Oasis' first two albums are, in my eyes, especially (What's the Story?) Morning Glory, among the top 10 albums of the mid-late 90s (after the death of grunge.) Rock'n'Roll Star, Up in the Sky, Columbia, Live Forever, Supersonic, Cigarettes & Alcohol, Digsy's Diner, Slide Away, Married with Children, Roll With It, Wonderwall, Don't Look Back in Anger, Cast no Shadow, She's Electric, Morning Glory, Champagne Supernova... All of these are very well-written, well-received songs both commercially and critically.
I don't care what anyone says: while I agree that, more often than not, commercial success does not equal musical talent or skillfulness, the amount of copies these two albums put together have sold is almost 40 million. That's not something you can just ignore, it means something, and it means that both albums were pretty damn good. So, there's no argument here, what you said, again, is pure idiocy.
Many people think Kanye West is musically gifted, does that actually make him musically gifted?
Blur's albums, and I mean all of them, were emotionless and their message wasn't really meaningful like Oasis'. Parklife was a fine album, fun to listen to, really complex and accomplished when it comes to the music, but the lyrics are just a bunch of words put together that just don't say anything to me. And I understand wanting to change musical direction, but to do it as drastically as Blur did in Parklife, within the same album, is never ideal. Blur's albums were always new and different, true, but they were never as good as Oasis'.

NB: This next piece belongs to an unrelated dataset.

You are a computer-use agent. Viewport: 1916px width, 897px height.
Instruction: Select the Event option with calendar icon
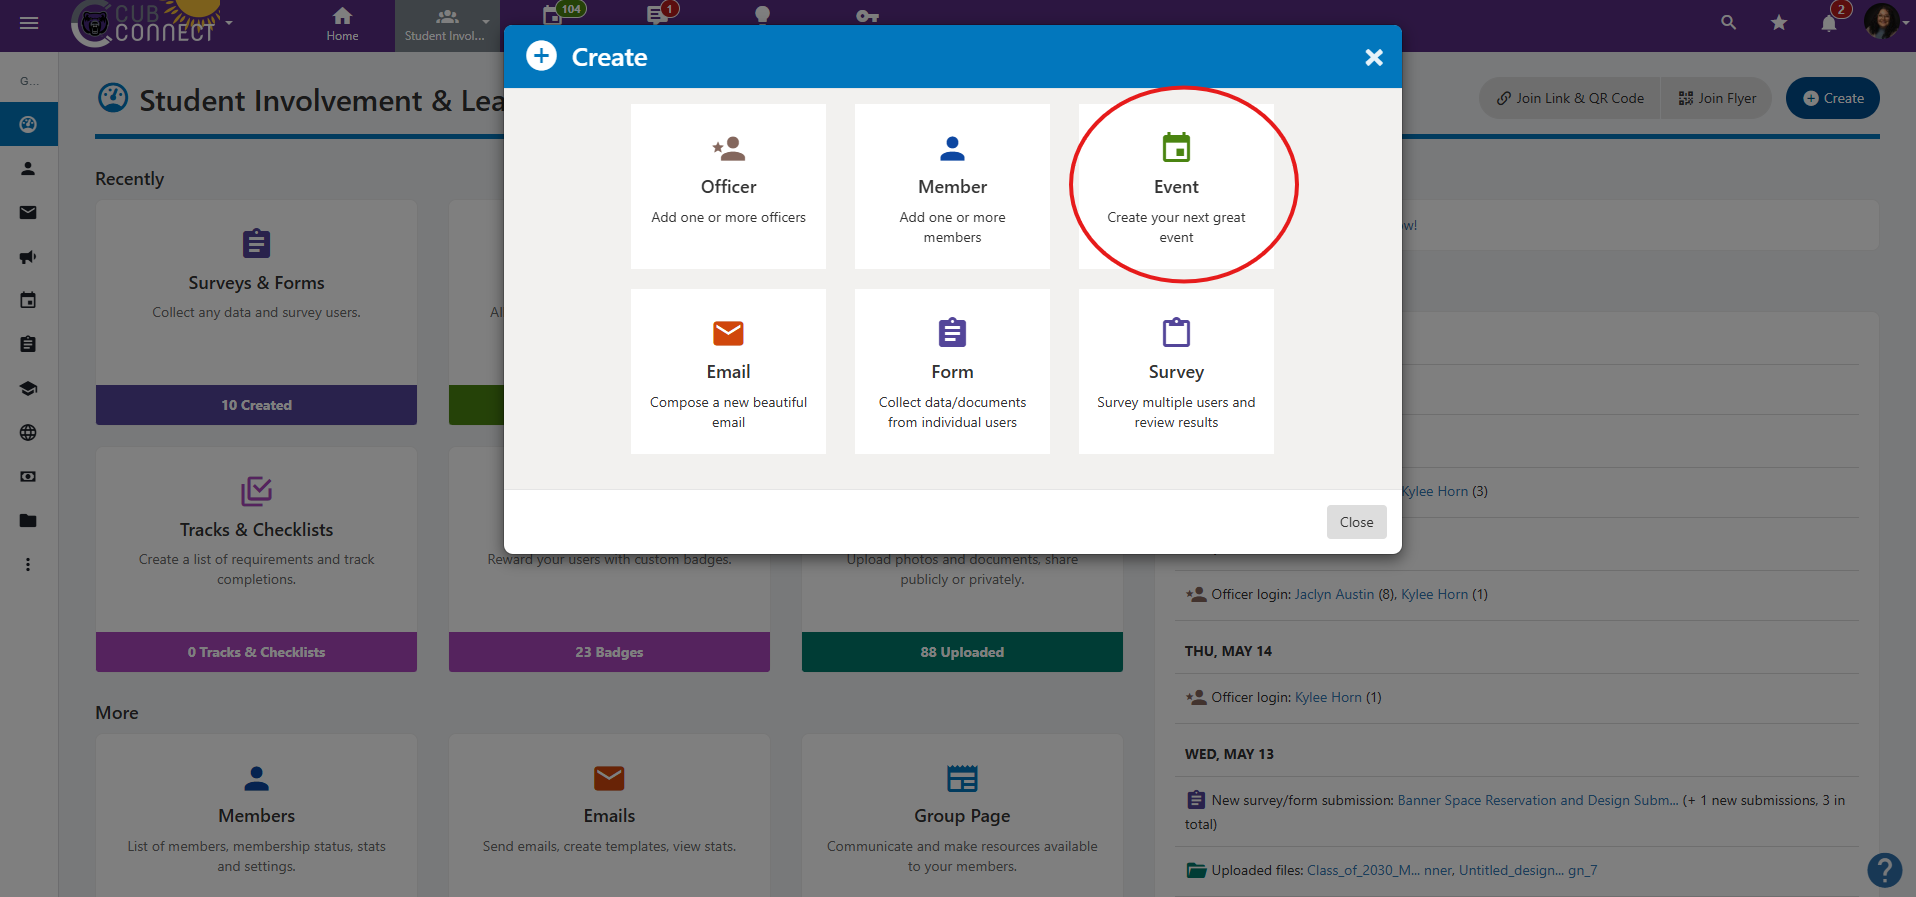pyautogui.click(x=1176, y=186)
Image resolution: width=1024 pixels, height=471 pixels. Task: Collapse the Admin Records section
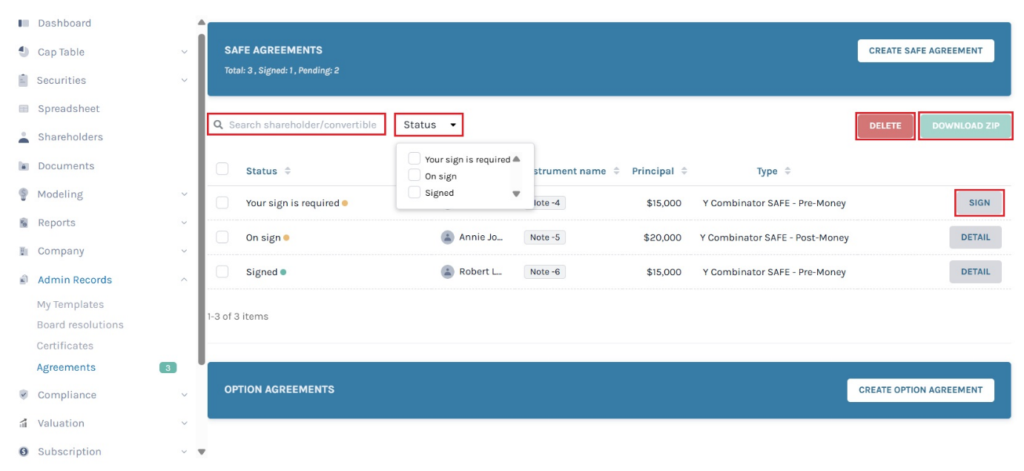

And their anti-americanism, "hooray-Britain!" propaganda is just pure cockney crap. While Blur were busy trying to make a then-pretty horrible country like the UK look good, and making overweight, idiotic, pro-monarchy Londoners feel good about themselves and reassuring them they were the best human specimens on Earth (as if southern Englishmen weren't already the most pretentious people on Earth,) Oasis actually bothered to point out everything that was wrong with it.
I guess there's something we can agree on, then. Although I believe Pulp would've achieved much more if they wouldn't have changed, like 350 drummers and 200 guitarists throughout their history. The Verve's A Northern Soul and Urban Hymns were also pretty good Britpop efforts.
Wed Sep 02, 2009 10:28 am
:lol: You're just saying that because you're French.